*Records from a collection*

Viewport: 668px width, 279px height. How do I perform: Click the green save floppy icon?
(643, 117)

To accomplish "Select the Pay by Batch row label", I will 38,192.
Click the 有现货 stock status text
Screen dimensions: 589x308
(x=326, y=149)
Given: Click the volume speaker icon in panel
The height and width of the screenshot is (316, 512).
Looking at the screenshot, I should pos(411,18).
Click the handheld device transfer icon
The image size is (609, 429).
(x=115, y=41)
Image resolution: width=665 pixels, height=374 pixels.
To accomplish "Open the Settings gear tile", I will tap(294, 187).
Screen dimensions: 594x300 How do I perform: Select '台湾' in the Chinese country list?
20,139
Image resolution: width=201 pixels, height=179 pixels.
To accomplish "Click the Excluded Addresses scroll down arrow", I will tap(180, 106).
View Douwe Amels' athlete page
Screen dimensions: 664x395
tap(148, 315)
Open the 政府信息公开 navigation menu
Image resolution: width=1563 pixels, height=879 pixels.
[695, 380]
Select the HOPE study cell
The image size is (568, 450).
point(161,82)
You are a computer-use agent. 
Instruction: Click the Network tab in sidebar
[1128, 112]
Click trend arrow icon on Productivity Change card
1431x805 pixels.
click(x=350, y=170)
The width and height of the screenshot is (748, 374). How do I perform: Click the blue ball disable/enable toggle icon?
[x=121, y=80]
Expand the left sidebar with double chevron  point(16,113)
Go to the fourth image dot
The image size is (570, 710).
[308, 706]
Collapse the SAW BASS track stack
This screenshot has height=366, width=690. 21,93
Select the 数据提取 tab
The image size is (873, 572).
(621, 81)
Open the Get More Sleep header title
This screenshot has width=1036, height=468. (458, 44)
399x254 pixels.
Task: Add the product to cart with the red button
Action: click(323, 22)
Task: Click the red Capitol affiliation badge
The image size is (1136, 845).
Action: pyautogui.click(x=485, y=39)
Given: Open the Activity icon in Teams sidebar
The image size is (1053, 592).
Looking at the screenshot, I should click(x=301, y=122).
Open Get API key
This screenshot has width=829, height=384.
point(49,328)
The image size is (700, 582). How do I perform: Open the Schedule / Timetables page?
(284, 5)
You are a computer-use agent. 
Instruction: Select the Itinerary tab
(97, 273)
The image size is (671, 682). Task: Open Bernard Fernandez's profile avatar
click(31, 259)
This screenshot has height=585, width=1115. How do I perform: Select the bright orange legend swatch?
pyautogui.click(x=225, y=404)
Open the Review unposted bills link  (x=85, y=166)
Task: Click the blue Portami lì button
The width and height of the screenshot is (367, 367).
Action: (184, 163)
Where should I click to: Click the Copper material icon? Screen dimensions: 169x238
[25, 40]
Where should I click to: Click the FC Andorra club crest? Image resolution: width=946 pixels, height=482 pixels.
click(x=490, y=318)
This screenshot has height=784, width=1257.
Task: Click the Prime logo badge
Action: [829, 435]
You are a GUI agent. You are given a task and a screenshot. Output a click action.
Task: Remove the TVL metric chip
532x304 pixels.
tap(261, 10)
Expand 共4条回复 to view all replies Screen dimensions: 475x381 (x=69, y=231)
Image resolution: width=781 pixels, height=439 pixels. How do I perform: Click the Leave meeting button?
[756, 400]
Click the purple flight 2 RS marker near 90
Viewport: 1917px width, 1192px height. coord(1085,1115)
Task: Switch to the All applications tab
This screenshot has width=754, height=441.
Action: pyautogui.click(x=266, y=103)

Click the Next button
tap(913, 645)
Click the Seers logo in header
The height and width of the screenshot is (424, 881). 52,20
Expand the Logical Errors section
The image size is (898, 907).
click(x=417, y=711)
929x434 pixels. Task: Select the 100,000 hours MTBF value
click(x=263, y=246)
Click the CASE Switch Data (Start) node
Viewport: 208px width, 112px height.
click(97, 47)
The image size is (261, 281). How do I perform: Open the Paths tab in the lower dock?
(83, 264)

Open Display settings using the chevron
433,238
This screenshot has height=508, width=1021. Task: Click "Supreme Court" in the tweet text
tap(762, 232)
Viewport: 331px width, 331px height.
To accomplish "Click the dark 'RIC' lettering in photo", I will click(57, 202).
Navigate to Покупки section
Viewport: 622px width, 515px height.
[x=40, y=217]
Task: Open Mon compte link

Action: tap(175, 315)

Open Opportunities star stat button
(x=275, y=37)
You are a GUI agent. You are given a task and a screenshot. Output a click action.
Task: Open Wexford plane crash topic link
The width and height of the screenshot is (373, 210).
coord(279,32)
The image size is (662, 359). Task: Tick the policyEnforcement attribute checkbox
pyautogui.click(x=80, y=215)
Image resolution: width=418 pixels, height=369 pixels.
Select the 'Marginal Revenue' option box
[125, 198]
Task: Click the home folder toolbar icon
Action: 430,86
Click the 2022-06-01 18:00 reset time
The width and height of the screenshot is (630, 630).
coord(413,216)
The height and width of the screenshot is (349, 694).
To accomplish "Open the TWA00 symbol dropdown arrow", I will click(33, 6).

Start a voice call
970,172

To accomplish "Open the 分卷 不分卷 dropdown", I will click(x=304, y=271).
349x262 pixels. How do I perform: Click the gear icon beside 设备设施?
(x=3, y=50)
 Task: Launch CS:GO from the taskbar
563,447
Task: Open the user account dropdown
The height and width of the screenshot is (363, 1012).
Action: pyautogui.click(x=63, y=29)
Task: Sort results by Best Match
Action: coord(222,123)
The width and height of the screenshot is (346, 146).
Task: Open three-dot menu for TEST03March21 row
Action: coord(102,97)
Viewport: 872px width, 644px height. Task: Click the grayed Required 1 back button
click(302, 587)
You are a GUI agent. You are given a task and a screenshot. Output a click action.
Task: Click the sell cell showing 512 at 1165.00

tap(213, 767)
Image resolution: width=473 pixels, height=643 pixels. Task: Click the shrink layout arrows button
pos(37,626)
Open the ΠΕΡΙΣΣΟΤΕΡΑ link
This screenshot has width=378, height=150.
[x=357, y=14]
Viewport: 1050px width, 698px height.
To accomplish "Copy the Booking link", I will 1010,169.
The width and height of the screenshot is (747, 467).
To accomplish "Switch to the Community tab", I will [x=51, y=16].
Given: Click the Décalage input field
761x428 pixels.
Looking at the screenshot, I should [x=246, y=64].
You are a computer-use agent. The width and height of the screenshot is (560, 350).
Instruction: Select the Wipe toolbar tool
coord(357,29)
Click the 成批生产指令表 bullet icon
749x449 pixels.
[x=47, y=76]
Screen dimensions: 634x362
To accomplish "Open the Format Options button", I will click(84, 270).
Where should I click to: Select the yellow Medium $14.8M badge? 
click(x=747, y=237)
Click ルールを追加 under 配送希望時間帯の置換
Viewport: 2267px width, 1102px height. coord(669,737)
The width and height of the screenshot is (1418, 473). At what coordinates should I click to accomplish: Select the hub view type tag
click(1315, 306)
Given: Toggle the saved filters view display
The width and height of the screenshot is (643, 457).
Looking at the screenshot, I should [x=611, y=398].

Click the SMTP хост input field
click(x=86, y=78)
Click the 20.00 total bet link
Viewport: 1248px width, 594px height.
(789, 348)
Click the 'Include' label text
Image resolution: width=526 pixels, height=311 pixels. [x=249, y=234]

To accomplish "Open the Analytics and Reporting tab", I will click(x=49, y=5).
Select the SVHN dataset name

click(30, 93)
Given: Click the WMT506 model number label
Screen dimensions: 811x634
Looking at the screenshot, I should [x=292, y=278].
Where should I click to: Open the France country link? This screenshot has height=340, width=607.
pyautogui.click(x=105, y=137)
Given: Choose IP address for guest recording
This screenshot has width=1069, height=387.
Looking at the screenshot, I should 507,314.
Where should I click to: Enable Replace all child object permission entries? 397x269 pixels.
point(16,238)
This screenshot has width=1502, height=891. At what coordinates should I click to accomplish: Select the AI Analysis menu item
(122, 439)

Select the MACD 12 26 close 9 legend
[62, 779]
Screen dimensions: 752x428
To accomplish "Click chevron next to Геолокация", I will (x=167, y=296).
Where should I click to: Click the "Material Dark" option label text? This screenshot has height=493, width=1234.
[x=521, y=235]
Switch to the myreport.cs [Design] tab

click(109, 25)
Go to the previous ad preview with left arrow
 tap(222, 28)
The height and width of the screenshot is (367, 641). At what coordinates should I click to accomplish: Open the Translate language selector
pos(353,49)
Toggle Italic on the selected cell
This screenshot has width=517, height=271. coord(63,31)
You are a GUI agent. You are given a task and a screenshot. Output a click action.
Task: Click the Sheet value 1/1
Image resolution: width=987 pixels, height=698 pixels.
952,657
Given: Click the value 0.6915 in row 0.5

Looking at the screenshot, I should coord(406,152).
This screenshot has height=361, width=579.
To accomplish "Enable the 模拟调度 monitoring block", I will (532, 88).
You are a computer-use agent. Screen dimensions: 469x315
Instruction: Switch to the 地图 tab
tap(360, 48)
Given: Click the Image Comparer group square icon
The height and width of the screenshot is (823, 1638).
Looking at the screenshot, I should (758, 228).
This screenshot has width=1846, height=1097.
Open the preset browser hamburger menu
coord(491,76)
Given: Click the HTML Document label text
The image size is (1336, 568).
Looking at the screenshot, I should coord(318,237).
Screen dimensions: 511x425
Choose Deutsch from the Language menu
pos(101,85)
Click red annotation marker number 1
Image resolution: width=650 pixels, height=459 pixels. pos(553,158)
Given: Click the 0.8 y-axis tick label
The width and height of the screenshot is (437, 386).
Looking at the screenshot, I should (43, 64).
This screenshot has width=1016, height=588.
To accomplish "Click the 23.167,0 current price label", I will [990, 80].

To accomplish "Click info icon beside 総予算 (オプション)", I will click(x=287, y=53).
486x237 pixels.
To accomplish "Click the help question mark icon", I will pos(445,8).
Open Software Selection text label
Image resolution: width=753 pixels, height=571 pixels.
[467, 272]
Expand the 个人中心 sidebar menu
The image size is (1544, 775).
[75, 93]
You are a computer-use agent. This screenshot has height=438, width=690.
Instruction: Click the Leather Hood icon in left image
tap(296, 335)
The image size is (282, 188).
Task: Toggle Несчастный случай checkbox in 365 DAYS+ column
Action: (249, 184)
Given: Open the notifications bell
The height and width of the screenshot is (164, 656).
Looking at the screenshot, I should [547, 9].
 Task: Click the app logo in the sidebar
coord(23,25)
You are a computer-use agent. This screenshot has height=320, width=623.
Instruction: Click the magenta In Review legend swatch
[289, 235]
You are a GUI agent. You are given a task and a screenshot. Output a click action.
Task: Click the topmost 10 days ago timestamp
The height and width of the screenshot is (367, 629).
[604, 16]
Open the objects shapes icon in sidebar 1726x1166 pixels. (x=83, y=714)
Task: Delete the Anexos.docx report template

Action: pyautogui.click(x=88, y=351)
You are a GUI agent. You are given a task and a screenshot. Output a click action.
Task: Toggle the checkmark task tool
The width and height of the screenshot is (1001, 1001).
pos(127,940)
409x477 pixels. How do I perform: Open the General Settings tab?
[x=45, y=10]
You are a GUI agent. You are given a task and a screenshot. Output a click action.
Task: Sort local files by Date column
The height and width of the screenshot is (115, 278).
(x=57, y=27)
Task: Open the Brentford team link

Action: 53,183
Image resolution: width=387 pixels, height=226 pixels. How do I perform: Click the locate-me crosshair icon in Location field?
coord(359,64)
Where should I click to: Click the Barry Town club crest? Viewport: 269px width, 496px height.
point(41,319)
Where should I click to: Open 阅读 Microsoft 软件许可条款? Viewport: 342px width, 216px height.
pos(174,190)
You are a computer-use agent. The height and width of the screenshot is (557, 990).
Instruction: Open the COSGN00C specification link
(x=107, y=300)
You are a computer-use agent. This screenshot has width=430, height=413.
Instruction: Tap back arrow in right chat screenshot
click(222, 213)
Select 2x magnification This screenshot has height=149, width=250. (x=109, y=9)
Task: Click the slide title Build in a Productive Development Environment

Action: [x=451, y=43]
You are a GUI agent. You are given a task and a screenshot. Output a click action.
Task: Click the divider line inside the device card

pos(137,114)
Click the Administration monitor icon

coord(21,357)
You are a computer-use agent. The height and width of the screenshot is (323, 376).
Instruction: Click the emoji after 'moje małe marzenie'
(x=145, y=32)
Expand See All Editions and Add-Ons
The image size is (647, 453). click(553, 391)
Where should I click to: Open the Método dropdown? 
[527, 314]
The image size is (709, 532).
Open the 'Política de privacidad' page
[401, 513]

*Task to complete*
Copy out the stretch of the listing above from the line containing "Task: Click the red Capitol affiliation badge" through the line containing "Open the Review", leaving every line exactly as it appears.

*Exercise output*
Task: Click the red Capitol affiliation badge
The image size is (1136, 845).
Action: pyautogui.click(x=485, y=39)
Given: Open the Activity icon in Teams sidebar
The image size is (1053, 592).
Looking at the screenshot, I should click(x=301, y=122).
Open Get API key
This screenshot has width=829, height=384.
point(49,328)
The image size is (700, 582). How do I perform: Open the Schedule / Timetables page?
(284, 5)
You are a computer-use agent. 
Instruction: Select the Itinerary tab
(97, 273)
The image size is (671, 682). Task: Open Bernard Fernandez's profile avatar
click(31, 259)
This screenshot has height=585, width=1115. How do I perform: Select the bright orange legend swatch?
pyautogui.click(x=225, y=404)
Open the Review unposted bills link  (x=85, y=166)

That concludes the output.